Reza mengatakan jumlah mikroplastik di sedimen pesisir Indonesia relatif lebih kecil dibandingkan negara lain antara lain disebabkan Indonesia “terlambat” mengenal dan mengintroduksi berbagai jenis plastik. Selain itu, tingkat konsumsi plastik di Indonesia masih kecil dan jauh tertinggal dibanding negara lain. Data dari Kementerian Perindustrian (2019), konsumsi plastik hilir Indonesia per kapita per tahun sekitar 22,5 kilogram, Thailand 42 kg, Malaysia 64 kg, Singapura 93 kg, dan di Eropa dan Amerika Serikat melebihi 100 kg.

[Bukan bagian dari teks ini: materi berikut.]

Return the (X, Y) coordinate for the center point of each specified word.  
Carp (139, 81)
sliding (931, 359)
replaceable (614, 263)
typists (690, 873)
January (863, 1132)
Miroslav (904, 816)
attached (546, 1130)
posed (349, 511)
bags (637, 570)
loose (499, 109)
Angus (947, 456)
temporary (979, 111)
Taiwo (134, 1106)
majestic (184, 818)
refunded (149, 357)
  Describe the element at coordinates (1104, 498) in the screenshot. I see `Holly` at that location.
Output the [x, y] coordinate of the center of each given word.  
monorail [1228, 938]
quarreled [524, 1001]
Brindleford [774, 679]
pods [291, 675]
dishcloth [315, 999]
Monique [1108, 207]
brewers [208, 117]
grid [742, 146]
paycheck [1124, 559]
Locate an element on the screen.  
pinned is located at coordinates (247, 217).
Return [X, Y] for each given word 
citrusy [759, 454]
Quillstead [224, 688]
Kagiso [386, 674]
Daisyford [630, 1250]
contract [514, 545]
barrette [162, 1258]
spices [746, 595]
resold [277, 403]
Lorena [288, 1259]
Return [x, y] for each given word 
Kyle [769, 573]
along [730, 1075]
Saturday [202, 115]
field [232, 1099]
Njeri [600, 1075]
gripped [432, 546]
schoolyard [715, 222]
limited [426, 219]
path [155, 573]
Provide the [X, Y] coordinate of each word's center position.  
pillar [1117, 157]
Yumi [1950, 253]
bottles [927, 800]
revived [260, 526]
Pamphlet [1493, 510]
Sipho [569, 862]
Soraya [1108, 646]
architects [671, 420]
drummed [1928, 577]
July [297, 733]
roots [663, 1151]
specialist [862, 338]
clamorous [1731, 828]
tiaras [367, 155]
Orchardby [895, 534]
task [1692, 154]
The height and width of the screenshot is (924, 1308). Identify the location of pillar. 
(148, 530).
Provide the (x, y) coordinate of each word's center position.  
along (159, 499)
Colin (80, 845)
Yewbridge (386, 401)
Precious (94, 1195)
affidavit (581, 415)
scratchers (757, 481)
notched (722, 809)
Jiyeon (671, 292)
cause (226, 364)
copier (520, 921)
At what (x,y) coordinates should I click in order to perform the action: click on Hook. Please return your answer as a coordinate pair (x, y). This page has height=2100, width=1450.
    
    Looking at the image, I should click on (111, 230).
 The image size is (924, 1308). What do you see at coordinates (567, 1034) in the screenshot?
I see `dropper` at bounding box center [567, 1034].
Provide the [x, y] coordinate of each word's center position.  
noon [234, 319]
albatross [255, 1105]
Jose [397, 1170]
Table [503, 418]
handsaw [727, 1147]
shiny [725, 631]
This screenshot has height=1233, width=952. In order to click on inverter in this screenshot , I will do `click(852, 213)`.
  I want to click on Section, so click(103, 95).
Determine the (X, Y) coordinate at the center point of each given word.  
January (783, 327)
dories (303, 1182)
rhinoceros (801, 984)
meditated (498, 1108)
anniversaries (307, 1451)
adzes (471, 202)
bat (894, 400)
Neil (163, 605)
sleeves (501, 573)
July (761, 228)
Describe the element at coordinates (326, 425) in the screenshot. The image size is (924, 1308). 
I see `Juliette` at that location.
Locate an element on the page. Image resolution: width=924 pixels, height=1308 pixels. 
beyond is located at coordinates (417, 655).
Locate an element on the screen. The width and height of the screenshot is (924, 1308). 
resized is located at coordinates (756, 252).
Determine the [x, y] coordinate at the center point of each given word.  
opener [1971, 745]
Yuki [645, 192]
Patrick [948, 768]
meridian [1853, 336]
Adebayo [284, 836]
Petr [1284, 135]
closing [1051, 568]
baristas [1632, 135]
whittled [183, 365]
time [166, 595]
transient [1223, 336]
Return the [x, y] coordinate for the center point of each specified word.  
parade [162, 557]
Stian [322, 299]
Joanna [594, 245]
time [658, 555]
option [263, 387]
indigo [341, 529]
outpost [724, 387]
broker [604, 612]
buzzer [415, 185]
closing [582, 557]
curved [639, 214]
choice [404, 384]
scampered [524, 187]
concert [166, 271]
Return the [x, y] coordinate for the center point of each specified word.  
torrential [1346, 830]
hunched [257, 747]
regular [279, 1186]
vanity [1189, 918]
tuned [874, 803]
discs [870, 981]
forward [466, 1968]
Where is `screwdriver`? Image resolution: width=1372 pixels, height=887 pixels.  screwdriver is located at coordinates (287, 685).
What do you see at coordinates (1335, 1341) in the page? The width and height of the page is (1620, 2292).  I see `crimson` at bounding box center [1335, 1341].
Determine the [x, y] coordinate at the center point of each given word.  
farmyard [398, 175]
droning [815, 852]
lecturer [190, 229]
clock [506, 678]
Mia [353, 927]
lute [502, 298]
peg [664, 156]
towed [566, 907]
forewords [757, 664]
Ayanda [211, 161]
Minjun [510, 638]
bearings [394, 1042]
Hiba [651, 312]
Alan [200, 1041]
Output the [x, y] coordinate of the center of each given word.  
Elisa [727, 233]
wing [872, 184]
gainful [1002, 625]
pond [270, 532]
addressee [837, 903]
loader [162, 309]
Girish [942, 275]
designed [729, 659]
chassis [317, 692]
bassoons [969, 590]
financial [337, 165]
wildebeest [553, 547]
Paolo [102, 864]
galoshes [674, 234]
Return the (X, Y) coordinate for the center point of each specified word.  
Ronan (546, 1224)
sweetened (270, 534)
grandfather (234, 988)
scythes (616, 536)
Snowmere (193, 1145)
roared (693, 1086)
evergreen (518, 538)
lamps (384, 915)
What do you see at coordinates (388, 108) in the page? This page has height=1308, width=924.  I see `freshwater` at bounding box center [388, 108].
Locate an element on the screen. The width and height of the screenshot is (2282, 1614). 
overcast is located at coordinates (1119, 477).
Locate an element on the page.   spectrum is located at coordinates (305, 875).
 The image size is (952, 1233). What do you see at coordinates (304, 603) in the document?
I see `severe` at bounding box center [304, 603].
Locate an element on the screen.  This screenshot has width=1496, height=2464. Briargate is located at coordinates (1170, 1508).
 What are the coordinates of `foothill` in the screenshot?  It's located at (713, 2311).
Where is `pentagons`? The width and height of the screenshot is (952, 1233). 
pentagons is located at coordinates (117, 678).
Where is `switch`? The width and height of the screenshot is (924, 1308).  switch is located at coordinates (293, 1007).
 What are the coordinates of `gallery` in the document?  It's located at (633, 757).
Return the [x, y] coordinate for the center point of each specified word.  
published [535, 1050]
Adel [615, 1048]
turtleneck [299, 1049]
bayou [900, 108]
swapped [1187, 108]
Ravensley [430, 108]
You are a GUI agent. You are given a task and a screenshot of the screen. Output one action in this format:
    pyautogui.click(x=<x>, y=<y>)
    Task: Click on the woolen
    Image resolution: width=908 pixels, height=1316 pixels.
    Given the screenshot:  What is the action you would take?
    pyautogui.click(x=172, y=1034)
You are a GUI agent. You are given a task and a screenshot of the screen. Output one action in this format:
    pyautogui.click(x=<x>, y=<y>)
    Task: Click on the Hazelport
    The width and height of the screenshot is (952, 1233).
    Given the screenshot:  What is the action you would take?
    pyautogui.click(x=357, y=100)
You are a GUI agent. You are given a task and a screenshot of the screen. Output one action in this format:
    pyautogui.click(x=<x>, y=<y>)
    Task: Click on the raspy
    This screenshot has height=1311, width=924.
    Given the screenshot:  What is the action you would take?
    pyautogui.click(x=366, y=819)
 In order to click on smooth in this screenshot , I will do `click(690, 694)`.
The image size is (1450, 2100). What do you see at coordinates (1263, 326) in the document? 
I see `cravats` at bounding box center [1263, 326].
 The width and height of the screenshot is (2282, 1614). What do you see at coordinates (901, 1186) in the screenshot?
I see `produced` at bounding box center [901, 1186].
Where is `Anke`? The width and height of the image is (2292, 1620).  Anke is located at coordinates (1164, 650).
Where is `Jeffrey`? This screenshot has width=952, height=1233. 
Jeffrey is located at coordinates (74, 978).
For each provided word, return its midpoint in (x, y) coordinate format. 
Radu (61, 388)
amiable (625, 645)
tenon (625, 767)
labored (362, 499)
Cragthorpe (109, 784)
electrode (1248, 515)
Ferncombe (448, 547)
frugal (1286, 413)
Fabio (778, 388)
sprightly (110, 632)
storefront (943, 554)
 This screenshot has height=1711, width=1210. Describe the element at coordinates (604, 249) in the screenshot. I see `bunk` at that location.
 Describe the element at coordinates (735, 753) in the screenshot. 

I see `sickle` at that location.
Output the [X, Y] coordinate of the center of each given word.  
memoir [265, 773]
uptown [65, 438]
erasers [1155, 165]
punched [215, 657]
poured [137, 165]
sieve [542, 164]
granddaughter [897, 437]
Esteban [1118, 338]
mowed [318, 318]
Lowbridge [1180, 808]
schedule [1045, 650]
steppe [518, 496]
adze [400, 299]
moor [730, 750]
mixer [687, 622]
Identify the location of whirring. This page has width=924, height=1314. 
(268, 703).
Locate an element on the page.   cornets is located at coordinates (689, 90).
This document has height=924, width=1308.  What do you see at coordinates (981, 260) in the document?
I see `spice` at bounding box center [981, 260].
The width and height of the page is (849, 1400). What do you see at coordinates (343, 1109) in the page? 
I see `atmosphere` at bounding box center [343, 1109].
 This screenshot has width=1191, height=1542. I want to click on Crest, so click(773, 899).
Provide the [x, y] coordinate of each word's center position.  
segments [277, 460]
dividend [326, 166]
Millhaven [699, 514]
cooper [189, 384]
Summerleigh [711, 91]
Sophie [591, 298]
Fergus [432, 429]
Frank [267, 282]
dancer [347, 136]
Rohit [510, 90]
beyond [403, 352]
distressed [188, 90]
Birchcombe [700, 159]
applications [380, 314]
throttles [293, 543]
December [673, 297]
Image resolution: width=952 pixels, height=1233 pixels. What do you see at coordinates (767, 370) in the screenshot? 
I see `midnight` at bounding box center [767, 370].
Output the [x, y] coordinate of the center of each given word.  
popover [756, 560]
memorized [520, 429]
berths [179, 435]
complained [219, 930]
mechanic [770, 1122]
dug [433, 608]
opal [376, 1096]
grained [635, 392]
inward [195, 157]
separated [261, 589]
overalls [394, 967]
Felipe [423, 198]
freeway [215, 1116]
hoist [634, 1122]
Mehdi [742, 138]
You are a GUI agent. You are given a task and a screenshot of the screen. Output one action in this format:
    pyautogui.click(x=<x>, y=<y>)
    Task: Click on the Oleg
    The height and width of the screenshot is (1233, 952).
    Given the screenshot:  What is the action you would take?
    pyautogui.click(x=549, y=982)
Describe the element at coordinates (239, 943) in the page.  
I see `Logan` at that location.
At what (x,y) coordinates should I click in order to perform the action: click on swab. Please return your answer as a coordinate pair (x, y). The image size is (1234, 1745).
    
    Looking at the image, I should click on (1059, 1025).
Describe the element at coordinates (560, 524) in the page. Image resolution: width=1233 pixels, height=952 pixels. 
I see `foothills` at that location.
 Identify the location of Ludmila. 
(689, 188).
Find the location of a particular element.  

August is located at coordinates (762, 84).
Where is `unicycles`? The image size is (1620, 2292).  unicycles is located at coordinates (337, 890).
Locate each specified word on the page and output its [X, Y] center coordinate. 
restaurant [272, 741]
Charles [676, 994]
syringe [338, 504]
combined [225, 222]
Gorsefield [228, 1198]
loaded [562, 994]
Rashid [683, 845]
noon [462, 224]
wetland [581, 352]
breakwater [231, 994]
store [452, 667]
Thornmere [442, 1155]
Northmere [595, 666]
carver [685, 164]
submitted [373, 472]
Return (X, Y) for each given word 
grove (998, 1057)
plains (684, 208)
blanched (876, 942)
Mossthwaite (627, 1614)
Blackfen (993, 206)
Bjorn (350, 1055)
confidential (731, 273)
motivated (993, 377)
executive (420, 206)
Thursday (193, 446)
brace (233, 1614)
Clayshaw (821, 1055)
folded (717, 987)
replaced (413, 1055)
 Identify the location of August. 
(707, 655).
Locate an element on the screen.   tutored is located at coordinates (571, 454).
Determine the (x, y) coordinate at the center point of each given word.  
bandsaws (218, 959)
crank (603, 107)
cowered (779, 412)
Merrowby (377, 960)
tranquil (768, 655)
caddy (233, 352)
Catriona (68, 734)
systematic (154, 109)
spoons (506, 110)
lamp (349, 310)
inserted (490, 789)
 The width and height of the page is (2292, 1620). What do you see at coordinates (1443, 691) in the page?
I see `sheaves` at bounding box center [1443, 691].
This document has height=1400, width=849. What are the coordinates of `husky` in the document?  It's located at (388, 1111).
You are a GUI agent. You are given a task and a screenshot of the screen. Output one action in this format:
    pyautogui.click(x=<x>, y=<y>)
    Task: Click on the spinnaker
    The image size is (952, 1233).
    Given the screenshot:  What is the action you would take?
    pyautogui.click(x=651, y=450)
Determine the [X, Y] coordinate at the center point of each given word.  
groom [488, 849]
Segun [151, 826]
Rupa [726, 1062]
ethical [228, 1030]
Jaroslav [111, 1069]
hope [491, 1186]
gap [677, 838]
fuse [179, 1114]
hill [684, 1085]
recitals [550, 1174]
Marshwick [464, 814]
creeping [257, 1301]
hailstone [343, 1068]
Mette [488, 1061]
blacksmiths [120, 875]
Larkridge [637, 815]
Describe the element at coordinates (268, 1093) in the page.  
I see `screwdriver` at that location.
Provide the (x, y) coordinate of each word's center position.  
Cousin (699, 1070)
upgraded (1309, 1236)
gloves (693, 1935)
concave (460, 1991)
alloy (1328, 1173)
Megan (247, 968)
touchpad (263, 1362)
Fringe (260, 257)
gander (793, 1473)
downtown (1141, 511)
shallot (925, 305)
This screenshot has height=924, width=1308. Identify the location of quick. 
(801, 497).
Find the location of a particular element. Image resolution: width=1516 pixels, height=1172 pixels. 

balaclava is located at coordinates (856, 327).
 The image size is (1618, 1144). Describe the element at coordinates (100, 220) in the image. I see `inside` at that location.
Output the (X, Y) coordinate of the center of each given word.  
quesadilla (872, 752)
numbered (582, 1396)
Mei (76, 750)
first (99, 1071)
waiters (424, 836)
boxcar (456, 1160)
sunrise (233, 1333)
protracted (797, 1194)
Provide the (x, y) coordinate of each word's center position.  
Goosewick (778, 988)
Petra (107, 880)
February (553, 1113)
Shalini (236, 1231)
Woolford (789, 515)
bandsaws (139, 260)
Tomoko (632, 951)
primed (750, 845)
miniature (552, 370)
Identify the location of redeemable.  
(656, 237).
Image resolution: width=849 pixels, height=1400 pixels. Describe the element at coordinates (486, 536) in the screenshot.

Temuan partikel mikroplastik di perairan Indonesia yang relatif masih rendah ini menjadi harapan untuk menghilangkan dampak mikroplastik pada biota laut. Itu bisa dilakukan dengan meningkatkan pengelolaan sampah secara baik serta menjalankan perilaku pengurangan konsumsi plastik.
Pengurangan sampah
Menanggapi sejumlah riset ini, Direktur Pengelolaan Sampah Kementerian Lingkungan Hidup dan Kehutanan Novrizal Tahar menyambut dengan baik. Ia pun sepakat agar pemerintah daerah bisa meningkatkan tingkatan pengurangan sampahnya dengan tak hanya melarang kantong plastik, tetapi juga styrofoam.
Selain menimbulkan sampah, penggunaan styrofoam untuk makanan – kata Reza Cordova – bisa memicu berbagai penyakit kanker. Apalagi bila styrofoam tersebut dibakar sembarangan sehingga menimbulkan senyawa dioksin dan furan yang membahayakan kesehatan.
Novrizal Tahar mengatakan Pemprov DKI Jakarta beserta kabupaten/kota di sekelilingnya bisa meniru Pemprov Bali yang melarang penggunaan plastik sekali pakai (single use plastic) seperti kantong plastik sekali pakai, sedotan plastik, dan styrofoam. Ia pun menambahkan cutlery (alat makan berupa sendok/garpu plastik sekali pakai) untuk dikurangi penggunaannya.
Langkah ini dinilai efektif dan membantu mengurangi beban pengelolaan sampah sehingga menurunkan risiko sampah tak terkelola yang mengalir ke sungai dan berakhir di laut. “Sudah saatnya Jakarta dan daerah penyangganya melangkah ke pengurangan sampah. Kita (pemerintah pusat) sudah punya visi single use bag, cutlery, styrofoam untuk phasing down (bertahap ditinggalkan),” ungkapnya.
Kepala LIPI Laksana Tri Handoko pun mendukung larangan pemakaian Styrofoam merupakan prioritas. “Hasil temuan teman-teman kami di LIPI, styrofoam itu paling banyak karena tidak laku. Kalau botol plastik harganya mahal jadi banyak yang mau ambil,” kata dia.
Ia mengatakan pengurangan sampah ini perlu diikuti persiapan infrastruktur pengolahan sampah misalnya penerapan teknologi insinerator mini pada klaster gedung dan kampung. Ia menekankan insinerator itu membutuhkan teknologi seperti plasma untuk mengurai dioksin, senyawa berbahaya yang timbul dari pembakaran tak sempurna plastik.